Cardiopulmonary & Critical Care Laboratory, Department of Surgery, SUNY Upstate Medical University, Syracuse, New York 13210, USA.
J Trauma Acute Care Surg. 2012 Aug;73(2):391-400. doi: 10.1097/TA.0b013e31825c7a82.
Established acute respiratory distress syndrome (ARDS) is often refractory to treatment. Clinical trials have demonstrated modest treatment effects, and mortality remains high. Ventilator strategies must be developed to prevent ARDS.
Early ventilatory intervention will block progression to ARDS if the ventilator mode (1) maintains alveolar stability and (2) reduces pulmonary edema formation.
Yorkshire pigs (38-45 kg) were anesthetized and subjected to a "two-hit" ischemia-reperfusion and peritoneal sepsis. After injury, animals were randomized into two groups: early preventative ventilation (airway pressure release ventilation [APRV]) versus nonpreventative ventilation (NPV) and followed for 48 hours. All animals received anesthesia, antibiotics, and fluid or vasopressor therapy as per the Surviving Sepsis Campaign. Titrated for optimal alveolar stability were the following ventilation parameters: (1) NPV group--tidal volume, 10 mL/kg + positive end-expiratory pressure - 5 cm/H2O volume-cycled mode; (2) APRV group--tidal volume, 10 to 15 mL/kg; high pressure, low pressure, time duration of inspiration (Thigh), and time duration of release phase (Tlow). Physiological data and plasma were collected throughout the 48-hour study period, followed by BAL and necropsy.

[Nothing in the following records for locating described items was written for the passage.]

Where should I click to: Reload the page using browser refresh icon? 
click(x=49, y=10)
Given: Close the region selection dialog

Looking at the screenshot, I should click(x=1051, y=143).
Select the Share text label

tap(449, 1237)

APRV prevented the development of ARDS (p < 0.001 vs. NPV) by PaO₂/FIO₂ ratio. Quantitative histological scoring showed that APRV prevented lung tissue injury (p < 0.001 vs. NPV). Bronchoalveolar lavage fluid showed that APRV lowered total protein and interleukin 6 while preserving surfactant proteins A and B (p < 0.05 vs. NPV). APRV significantly lowered lung water (p < 0.001 vs. NPV). Plasma interleukin 6 concentrations were similar between groups.
Early preventative mechanical ventilation with APRV blocked ARDS development, preserved surfactant proteins, and reduced pulmonary inflammation and edema despite systemic inflammation similar to NPV. These data suggest that early preventative ventilation strategies stabilizing alveoli and reducing pulmonary edema can attenuate ARDS after ischemia-reperfusion and sepsis.
已确立的急性呼吸窘迫综合征(ARDS)通常对治疗有抗性。临床试验表明治疗效果有限,死亡率仍然很高。必须制定呼吸机策略以预防 ARDS。
如果呼吸机模式(1)维持肺泡稳定性和(2)减少肺水肿形成,早期通气干预将阻止 ARDS 的进展。
对 38-45 公斤的约克夏猪进行麻醉,并进行“两次打击”缺血再灌注和腹腔脓毒症。受伤后,动物随机分为两组:早期预防性通气(气道压力释放通气[APRV])与非预防性通气(NPV),并随访 48 小时。所有动物均根据拯救脓毒症运动接受麻醉、抗生素和液体或血管加压药治疗。优化肺泡稳定性的通气参数如下:(1)NPV 组-潮气量 10 mL/kg+呼气末正压-5 cmH2O 容积循环模式;(2)APRV 组-潮气量 10-15 mL/kg;高压、低压、吸气时间(Thigh)和释放相时间(Tlow)。在整个 48 小时的研究期间收集生理数据和血浆,然后进行 BAL 和尸检。
APRV 通过 PaO₂/FIO₂ 比预防 ARDS 的发展(p<0.001 比 NPV)。定量组织学评分显示 APRV 可预防肺组织损伤(p<0.001 比 NPV)。支气管肺泡灌洗液显示 APRV 降低了总蛋白和白细胞介素 6,同时保留了表面活性剂蛋白 A 和 B(p<0.05 比 NPV)。APRV 显著降低了肺水(p<0.001 比 NPV)。两组间血浆白细胞介素 6 浓度相似。
APRV 的早期预防性机械通气可预防 ARDS 的发展,保留表面活性剂蛋白,并减少炎症和水肿,尽管全身炎症与 NPV 相似。这些数据表明,稳定肺泡和减少肺水肿的早期预防性通气策略可减轻缺血再灌注和脓毒症后的 ARDS。